- Job 1
Turn the records, from the start through the line with "coord(437,219)", into a numbered list with no blank lines. Leave the pictures out.

════════════════

A Journal Of The Dark Arts
Labor Day weekend is upon us, here in the United States. That means the official death of Summer and the slow creepy-crawl of the Fall. School is back in session for nearly everyone, at this point. White shoes are being mothballed for yet another year, as we slowly segue into the cool colors of Autumn.
For most of us, Labor Day means a long weekend. Entertainers know this. Labor Day weekend traditionally offers an embarrassing riches of media to explore. This year’s batch is a little ridiculous, even by these high standards. Of course, the biggest news is going to go to Tool’s first new album in 13 years, Fear Inoculum (which is really, really good btw) and Lana Del Rey’s follow-up to Lust For Life, Norman Fucking Rockwell (also really danged good.)
We figured most other music outlets are going to be salivating all over themselves over those long-players. While the ink is drying on all of those nascent thinkpieces (does this mean Taylor Swift’s Lover will be forgotten so soon? Would be alright with that.), we thought we’d shine a spotlight on some of the other exceptional albums dropping the week of August 30, which are many and varied.

════════════════

- Job 2
In the passage about Labor Day weekend albums, give the text from "For most of" to "really danged good.)" again, switching "long weekend" to "three-day weekend".

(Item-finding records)
════════════════

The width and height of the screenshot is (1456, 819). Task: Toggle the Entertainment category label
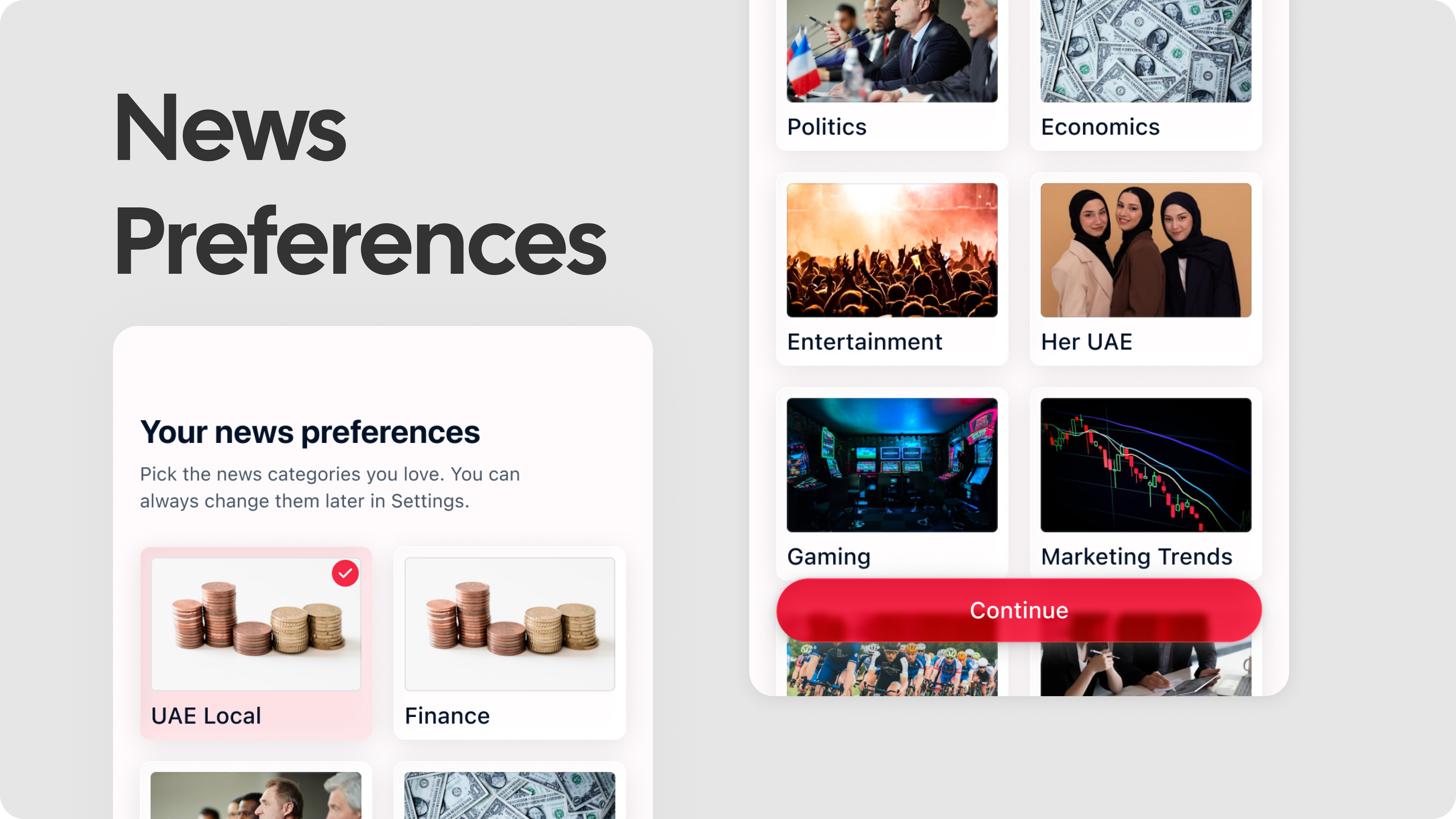coord(864,342)
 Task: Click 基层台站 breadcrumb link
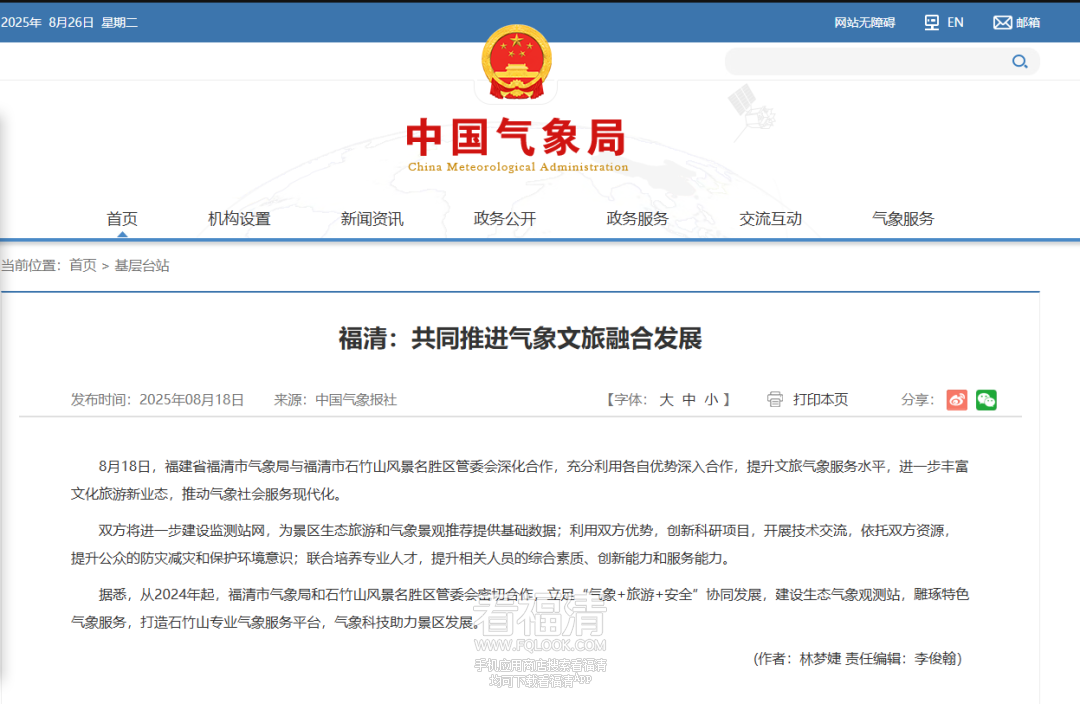pyautogui.click(x=142, y=265)
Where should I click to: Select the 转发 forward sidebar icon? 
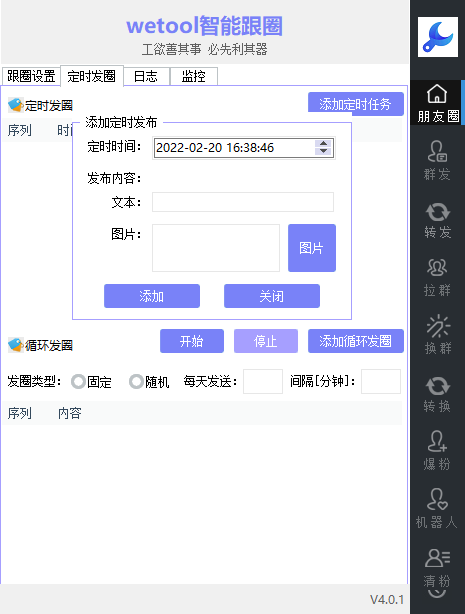coord(437,219)
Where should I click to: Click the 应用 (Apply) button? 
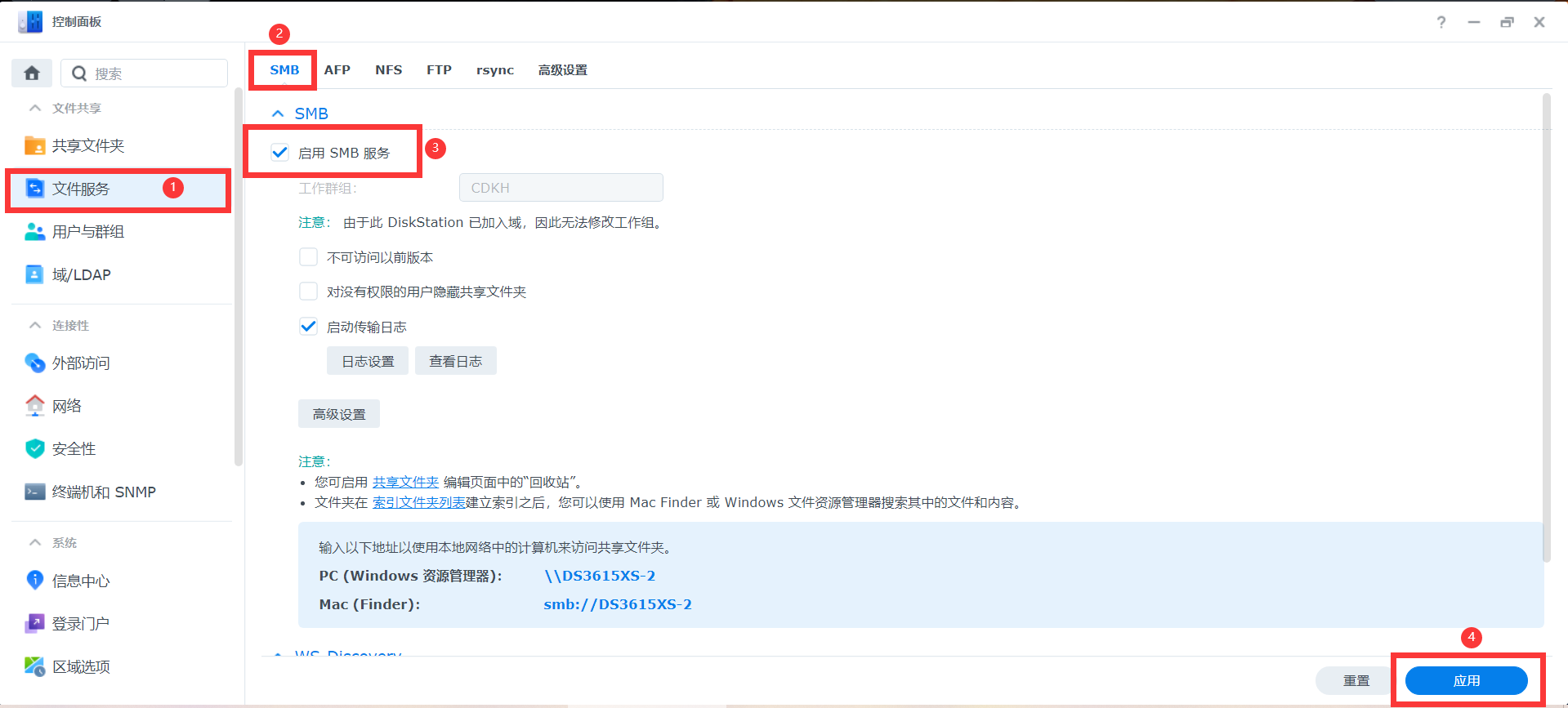point(1466,680)
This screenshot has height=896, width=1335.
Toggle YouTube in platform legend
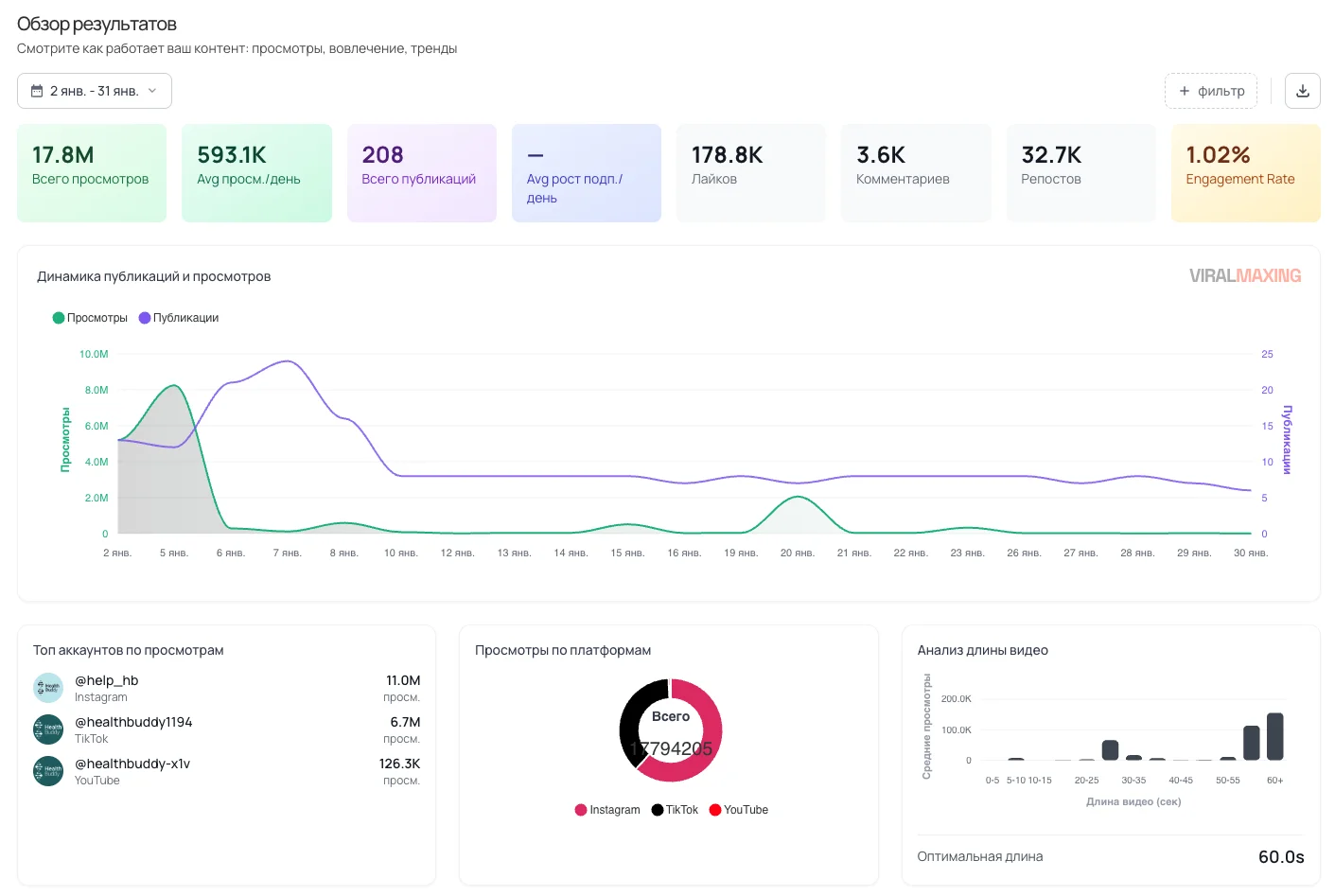[739, 810]
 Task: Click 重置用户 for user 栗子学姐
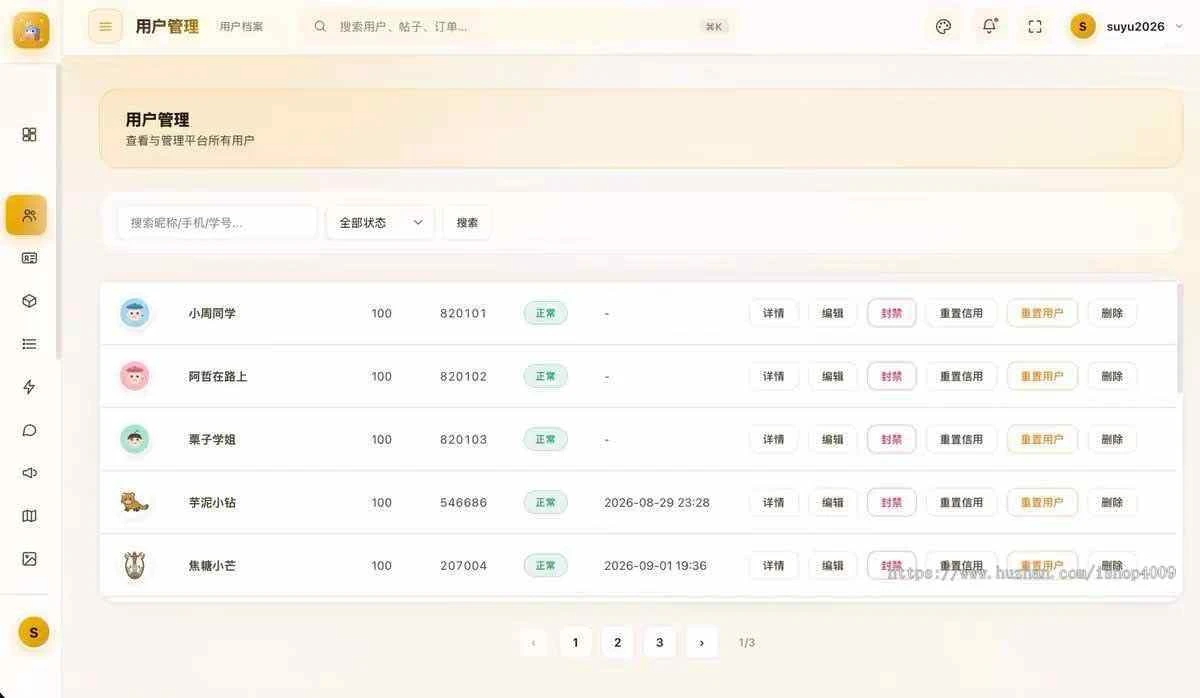pos(1042,439)
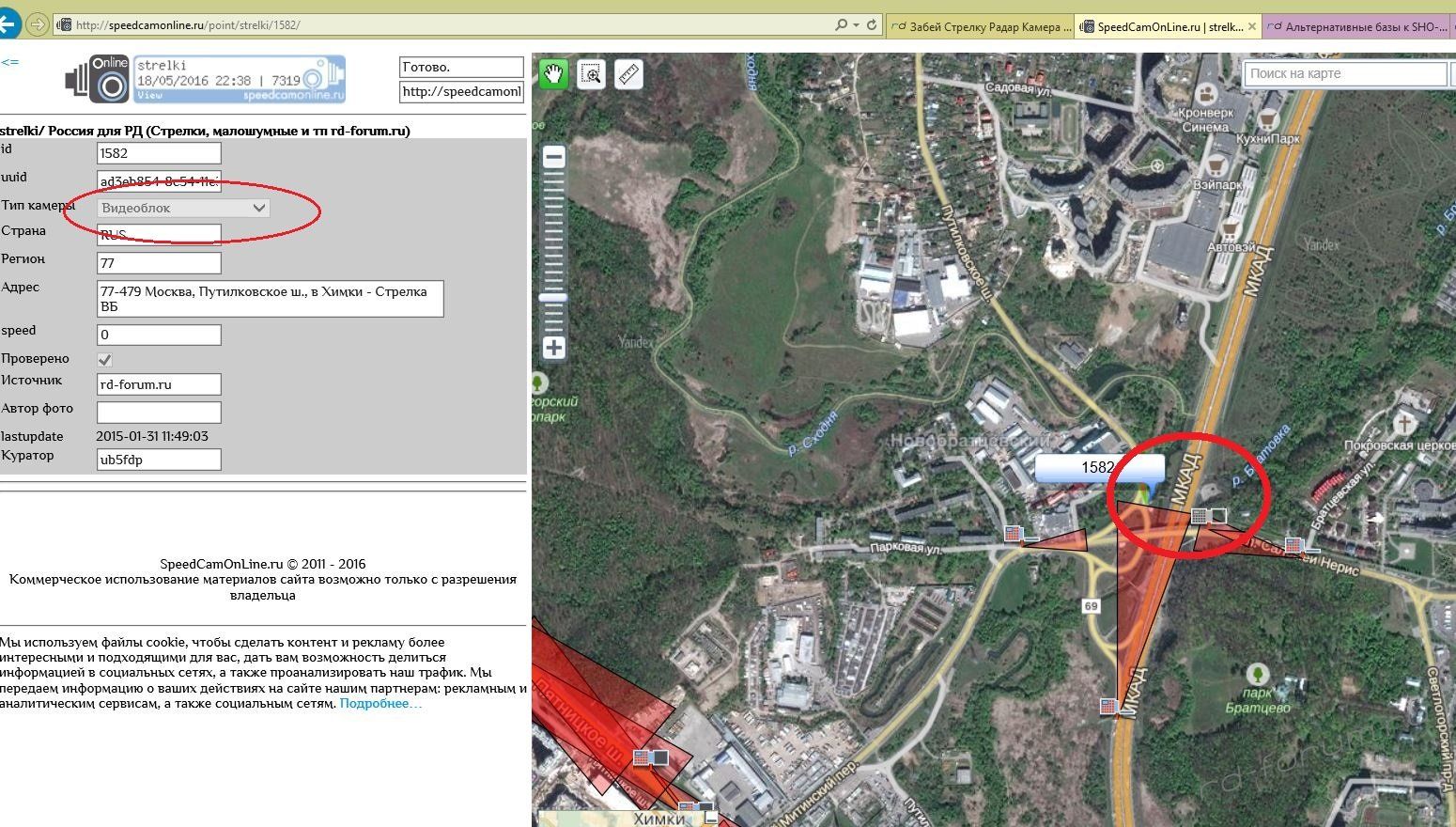Select the ruler distance measuring tool
Screen dimensions: 1456x827
click(628, 73)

════════════════

- Complete answer 1
1. The width and height of the screenshot is (1456, 819). Task: Toggle the Entertainment category label
2. coord(864,342)
3.  Task: Click 基层台站 breadcrumb link
4. pyautogui.click(x=142, y=265)
5. Where should I click to: Select the 转发 forward sidebar icon? 
6. coord(437,219)

- Complete answer 2
For most of us, Labor Day means a three-day weekend. Entertainers know this. Labor Day weekend traditionally offers an embarrassing riches of media to explore. This year’s batch is a little ridiculous, even by these high standards. Of course, the biggest news is going to go to Tool’s first new album in 13 years, Fear Inoculum (which is really, really good btw) and Lana Del Rey’s follow-up to Lust For Life, Norman Fucking Rockwell (also really danged good.)